#### GOAL OF THE EXERCISE:
Copy out every entry that follows, without a single picture.

== PROVIDED MATERIAL ==

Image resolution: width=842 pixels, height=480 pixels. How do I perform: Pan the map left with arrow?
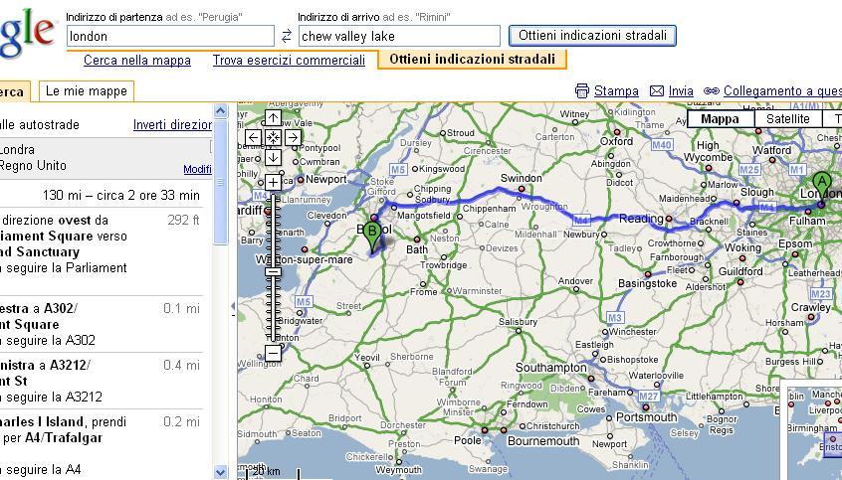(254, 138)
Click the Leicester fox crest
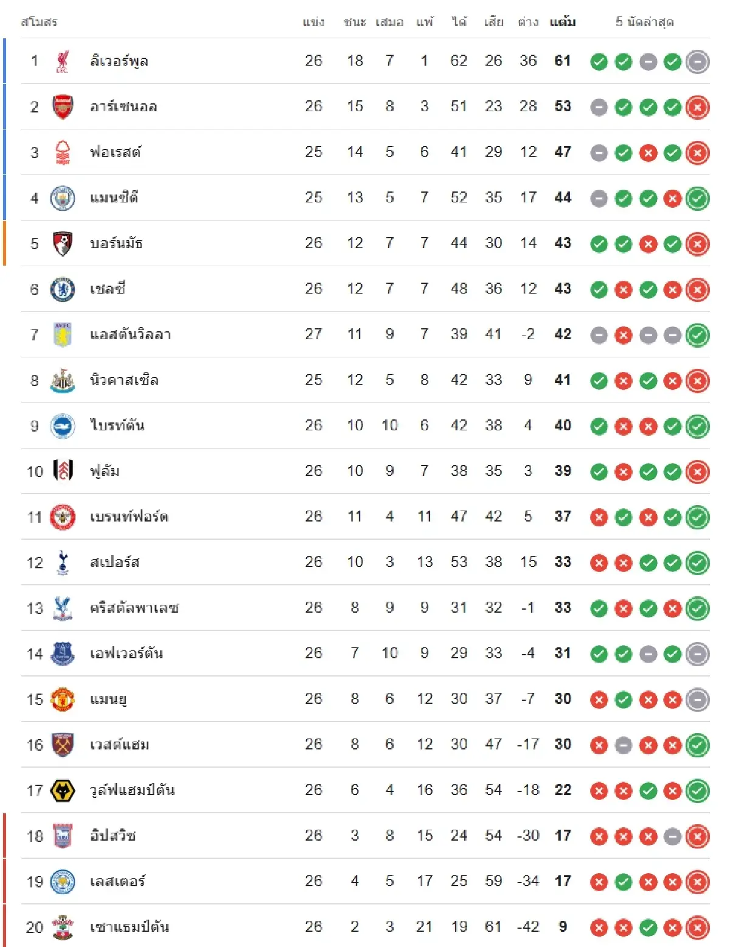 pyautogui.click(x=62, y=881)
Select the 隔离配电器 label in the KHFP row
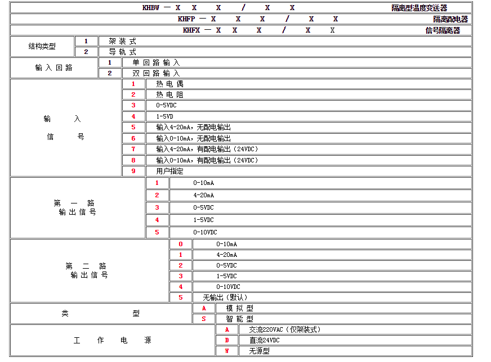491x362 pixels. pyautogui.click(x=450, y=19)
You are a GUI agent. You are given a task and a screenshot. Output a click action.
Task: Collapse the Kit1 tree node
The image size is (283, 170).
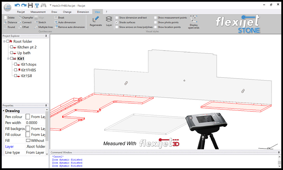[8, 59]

===

#### YOUR RESPONSE:
Image resolution: width=842 pixels, height=480 pixels. How do I perform: Pan the map left with arrow?
(254, 138)
Click the Leicester fox crest
 pyautogui.click(x=62, y=881)
Select the 隔离配电器 label in the KHFP row
491x362 pixels. pyautogui.click(x=450, y=19)
You are a GUI agent. You are given a task and a screenshot. Output a click action.
Task: Collapse the Kit1 tree node
The image size is (283, 170).
[8, 59]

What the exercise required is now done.